In recent years, adeno-associated virus (AAV) vectors have been widely used in the study of gene expression in vivo and are also useful for long-term gene expression in non-dividing cells such as neurons. However, AAV is one of the smallest viruses, and the size of the gene that can be packaged in an AAV vector is as short as about 5.0 kb, including the inverted terminal repeat (ITR) sequences at both ends. Therefore, there is a drawback that there is a limit to the size and number of genes that can be inserted into an AAV vector.

Previously, it has been reported that the distal-less homeobox(Dlx) gene enhancer sequence (which works in combination with a downstream minimal promoter) can be loaded onto an AAV vector to enable the expression of foreign genes specific to inhibitory neurons in the forebrain (Non Patent Literature 1).

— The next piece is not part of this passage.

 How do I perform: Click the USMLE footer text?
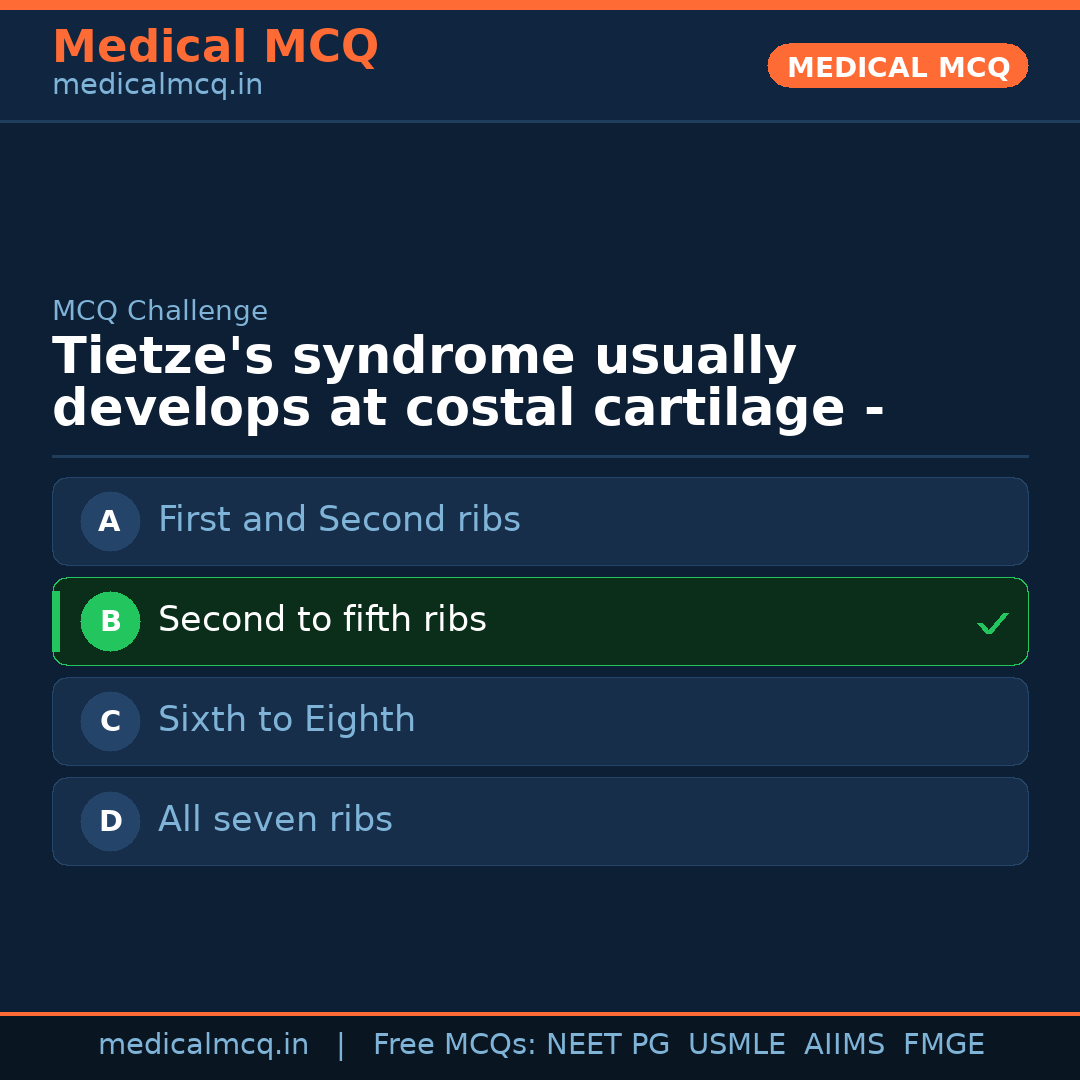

The present inventors found that the 2.5 kb upstream of exon 1 of the Gad2 gene, which encodes glutamic acid decarboxylase (GAD) 65 in the mouse genome, acts as an inhibitory neuron-specific promoter (mGAD65 promoter) (Non Patent Literature 2).

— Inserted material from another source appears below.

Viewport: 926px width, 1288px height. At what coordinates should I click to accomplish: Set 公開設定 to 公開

The present inventors also found that the mouse-derived Dlx enhancer (mDlx enhancer) has promoter activity specific to inhibitory neurons when combined with a minimal promoter, but it only has promoter activity in the cerebral region (forebrain), whereas the mGAD65 promoter has promoter activity throughout the entire brain (Non Patent Literature 2). Compared to the mDlx enhancer+minimal promoter, the mGAD65 promoter had similar promoter activity in the cerebral region, but was superior in terms of specificity and efficiency for inhibitory neurons.

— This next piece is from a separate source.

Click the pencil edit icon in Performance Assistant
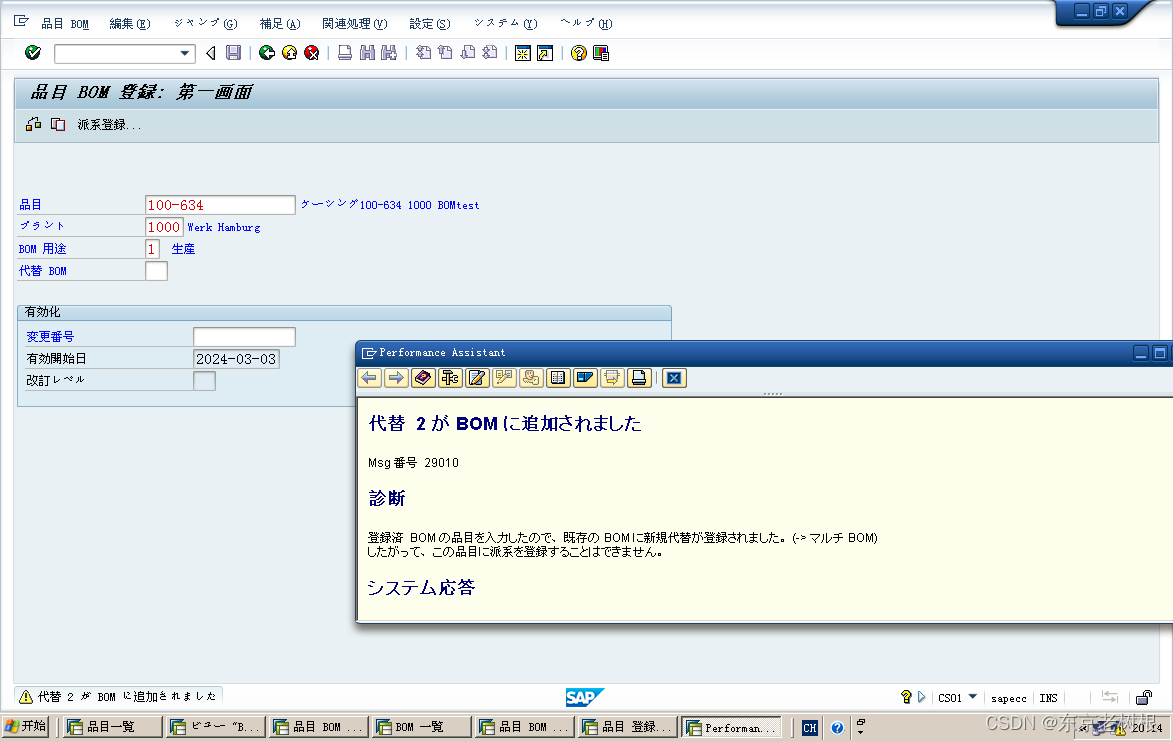1173x742 pixels. point(477,378)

Meanwhile, the length of the mDlx enhancer+minimal promoter is as short as about 0.7 kb, while the length of the mGAD65 promoter is as long as about 2.5 kb, which occupies about half the packaging limit of the AAV vector, significantly reducing the usefulness of the AAV vector, which is disadvantageous.

An objective of the present invention is to obtain an inhibitory neuron-specific promoter sequence which, although having a shorter length than the mGAD65 promoter, does not impair any of the promoter activity, specificity for inhibitory neurons, and gene expression efficiency.

The present inventors have conducted diligent investigations in order to solve the problem described above. In the course of the investigation, first, with reference to the mGAD65 promoter described in Non Patent Literature 2, the genomic regions of the mGAD65 promoter and the mGAD67 promoter were cloned. Next, deletion constructs of various regions in each of the mGAD65 and mGAD67 promoters were created, and blood-brain barrier (BBB) permeable AAV (AAV-PHP.eB) vectors expressing green fluorescent protein (GFP) under the control of each promoter sequence were prepared. The obtained AAV vector was administered intravenously to mice, and 3 weeks later, the GFP expression level and expression characteristics for inhibitory neurons were analyzed.

The present inventors focused on the sites in the mGAD65 promoter region where the transcriptional activators Dlx1 and Dlx2 bind. Dlx1 and Dlx2 directly bind to the GAD promoter and activate transcription. The GAD promoter regions to which Dlx1 and Dlx2 have been reported to bind are Region i and Region ii (hereinafter referred to as Ri and Rii, respectively). Thus, these two regions were left and the other regions were deleted from the mGAD65 promoter, or either Ri or Rii was left and the other regions were deleted. The present inventors found that in addition to this deletion treatment, it is particularly important for maintaining high promoter activity to include as a promoter the base sequence of the region from the 5′ end of exon 1 to the transcription start site (TSS) (hereinafter also referred to as the ETSS region) in the Gad1 gene encoding GAD67 or the Gad2 gene encoding GAD65, which is not present in the original mGAD65 promoter.

Namely, the present invention is as follows.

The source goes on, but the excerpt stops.